Work task A:
Answer from the helmet comments:
(i) What aircraft did the commenter's daughter fly?
(ii) What did The NY Times report that Seattle dropped last February?
(iii) What does every single sport require, according to the comments?
Work task B: Please reproduce the helmet comments word for word, from "Motorcyclists are Racist." to "Skiing is racist.".

Document text:
------------------------------------

Exactly. The level of elitist tone-deafness displayed by this New York Times article is off-the-charts. No working-class man or woman attempting to stay financially afloat under the Dumb-o-crats’ crushing inflation, taxation and war on U.S. domestic fossil fuel production gives a damn about the alleged, self-perceived sartorial grievances/complaints of a bunch of wealthy “black equestrians” engaged in an inherently wealthy and elitist sport/pastime.
If one goes to YouTube it is easy to find videos of black equestrians, and Western riders as well. It did not seem particularly hard for one to have pulled her hair back into a ponytail so as to fit the helmet in order to post.
Just like Polynesian football players. The fact is that every single sport requires some accommodation for dress and equipment.
You could make the same stupid conclusion about any activity that requires a helmet, because a big wad of hair doesn’t fit in any reasonable helmet.
Motorcyclists are Racist.
Military pilots are Racist. (although they would laugh at any idiot who said s/he couldn’t wear a helmet because of a big wad of hair.)
Football is racist.
Bicycling is racist.
Skiing is racist.
Batting is racist.
My daughter has big, long blonde hair, but she always managed to tie it back into a pony tail to fit in her helmet. She flew F-16s, and you don’t do that without a (very expensive) helmet!
Last February, The NY Times reported that Seattle dropped its bike helmet laws “amid racial social justice concerns.”

------------------------------------

Stored records:
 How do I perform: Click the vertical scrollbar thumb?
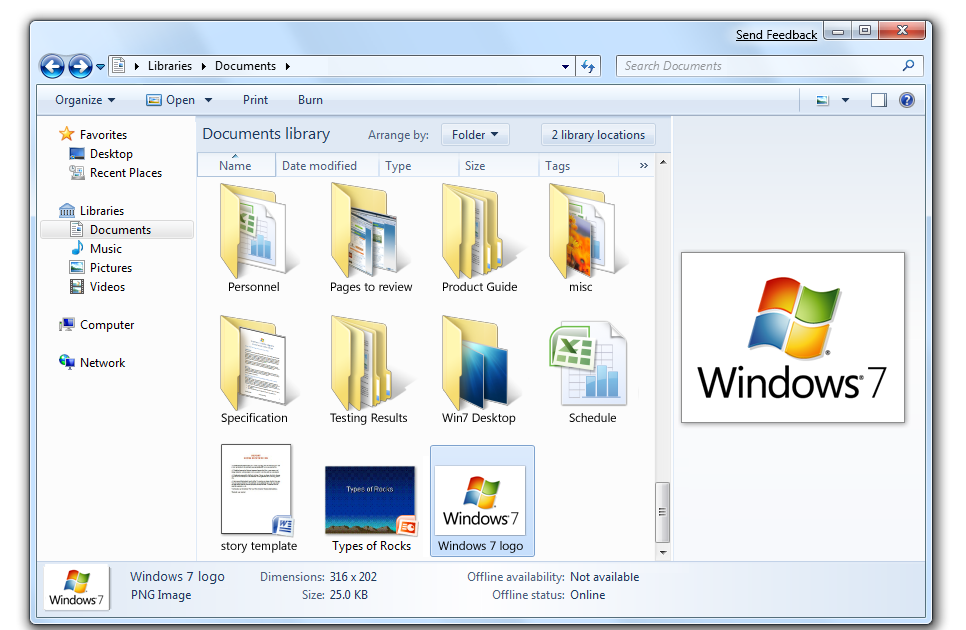point(661,512)
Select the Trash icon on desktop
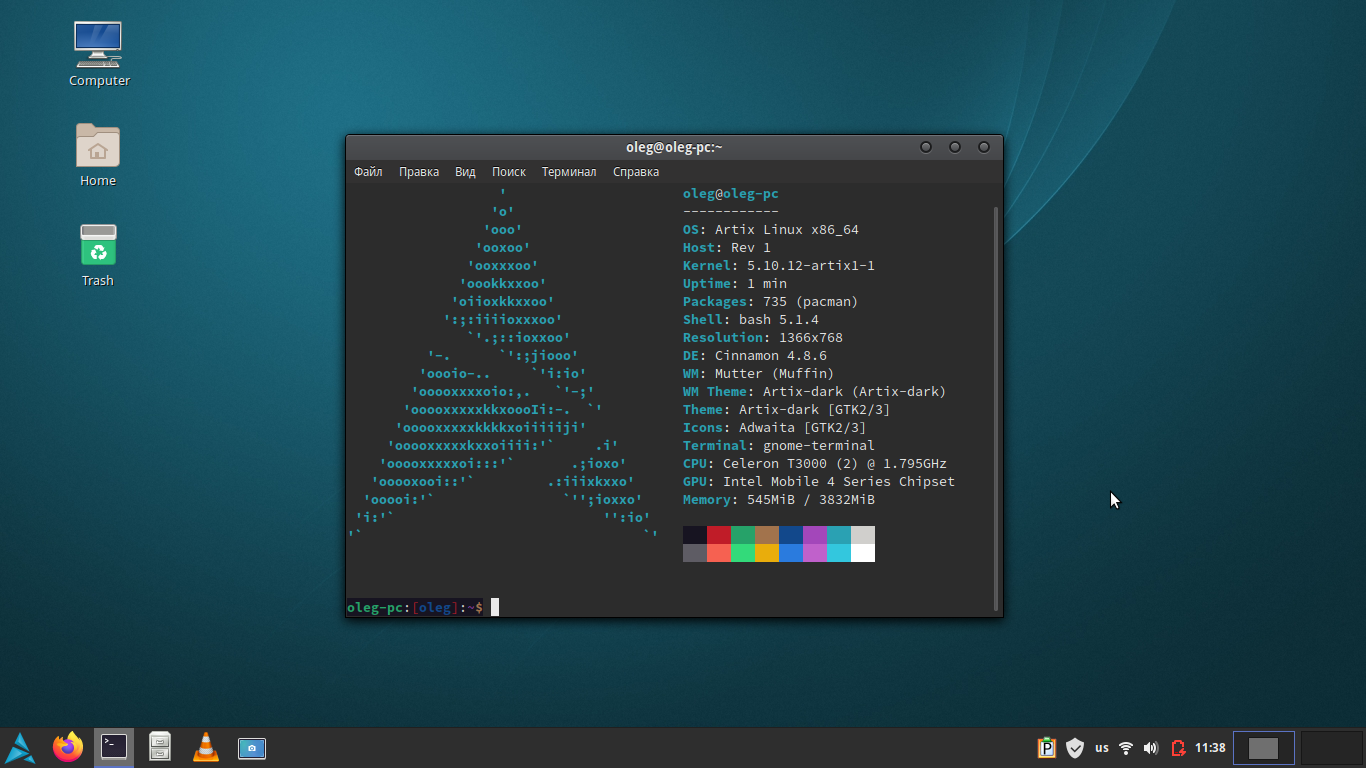The image size is (1366, 768). tap(98, 246)
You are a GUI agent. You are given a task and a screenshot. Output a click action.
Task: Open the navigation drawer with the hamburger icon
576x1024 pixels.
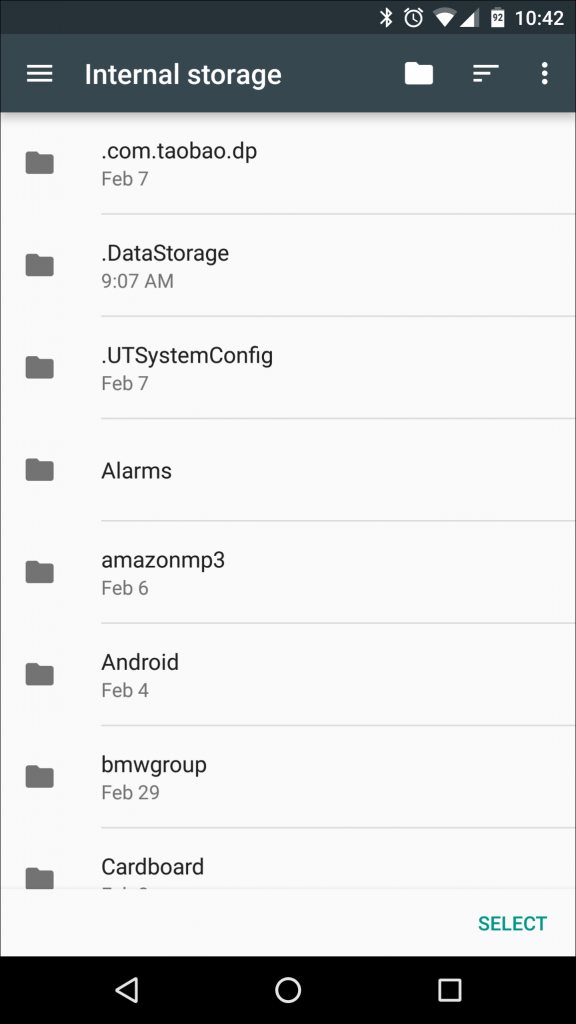[x=39, y=73]
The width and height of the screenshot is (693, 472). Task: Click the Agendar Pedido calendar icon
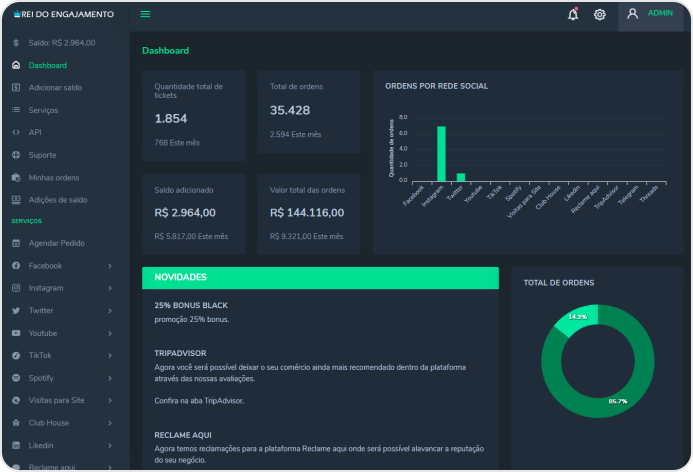tap(16, 243)
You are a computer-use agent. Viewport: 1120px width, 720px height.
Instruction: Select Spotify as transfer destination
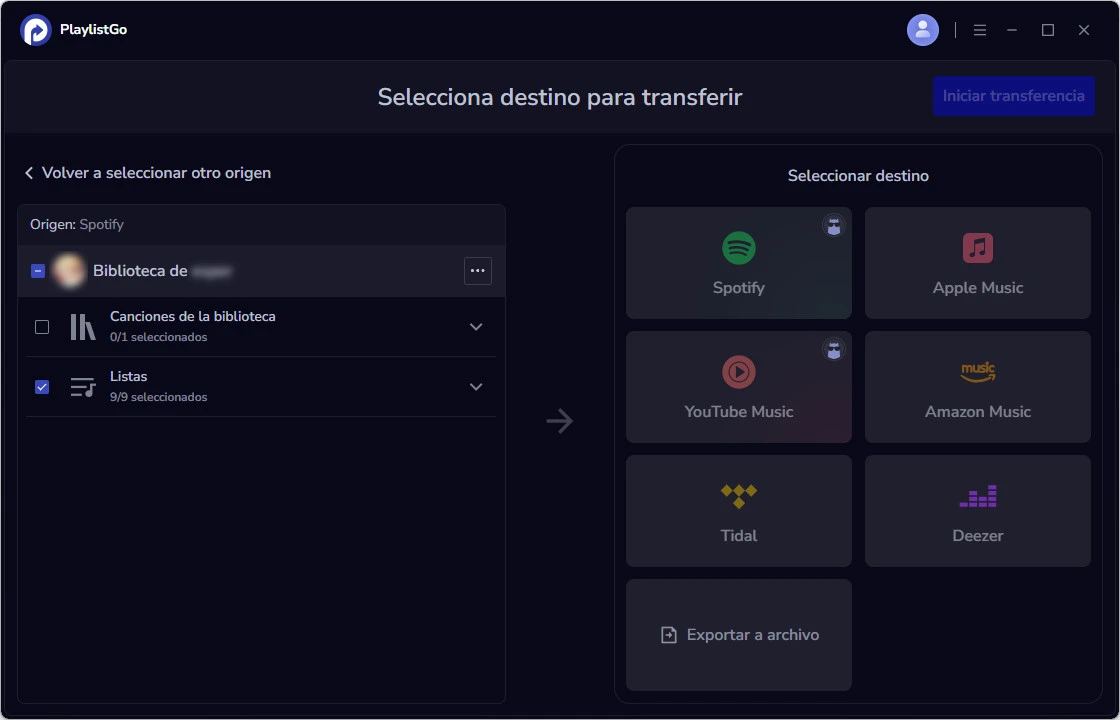(738, 263)
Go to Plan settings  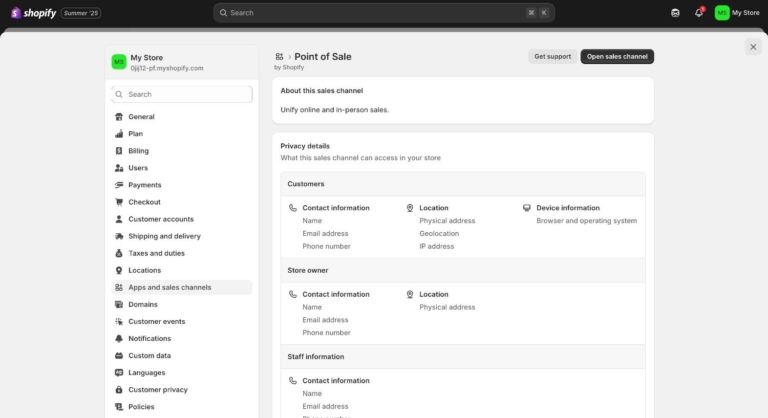pyautogui.click(x=135, y=134)
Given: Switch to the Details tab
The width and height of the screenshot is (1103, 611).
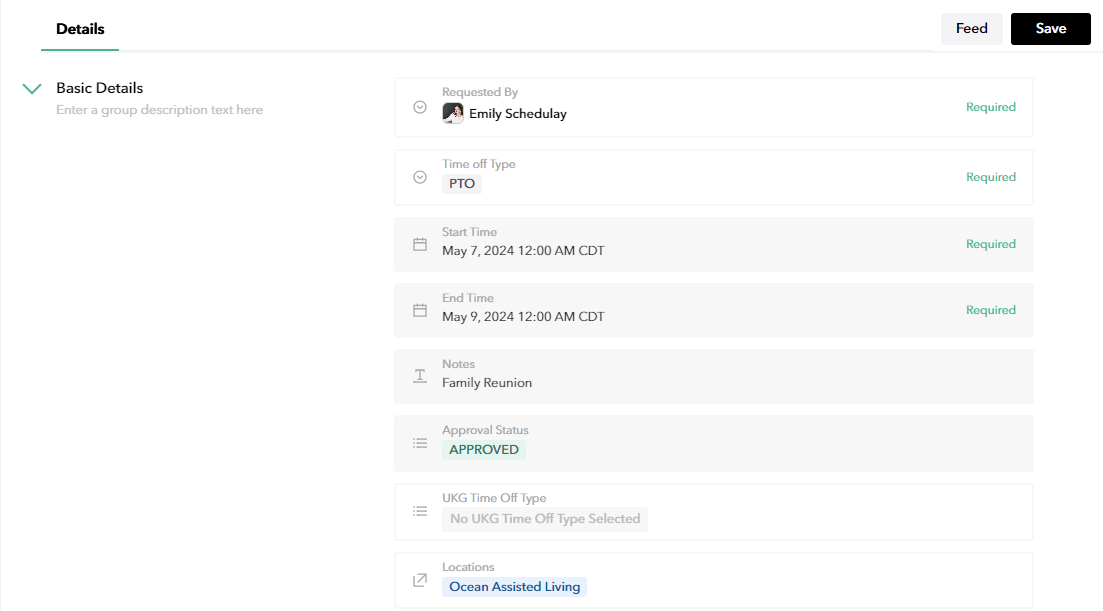Looking at the screenshot, I should click(x=80, y=29).
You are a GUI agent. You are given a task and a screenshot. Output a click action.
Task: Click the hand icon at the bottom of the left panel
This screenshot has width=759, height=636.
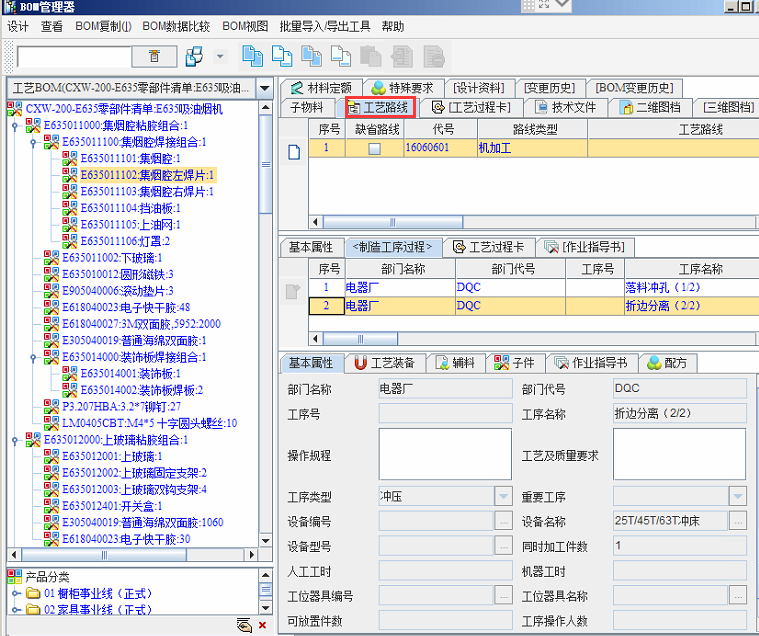243,625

------------------------------------

Worked solution A:
(i) F-16s
(ii) Its bike helmet laws
(iii) Some accommodation for dress and equipment

Worked solution B:
Motorcyclists are Racist.
Military pilots are Racist. (although they would laugh at any idiot who said s/he couldn’t wear a helmet because of a big wad of hair.)
Football is racist.
Bicycling is racist.
Skiing is racist.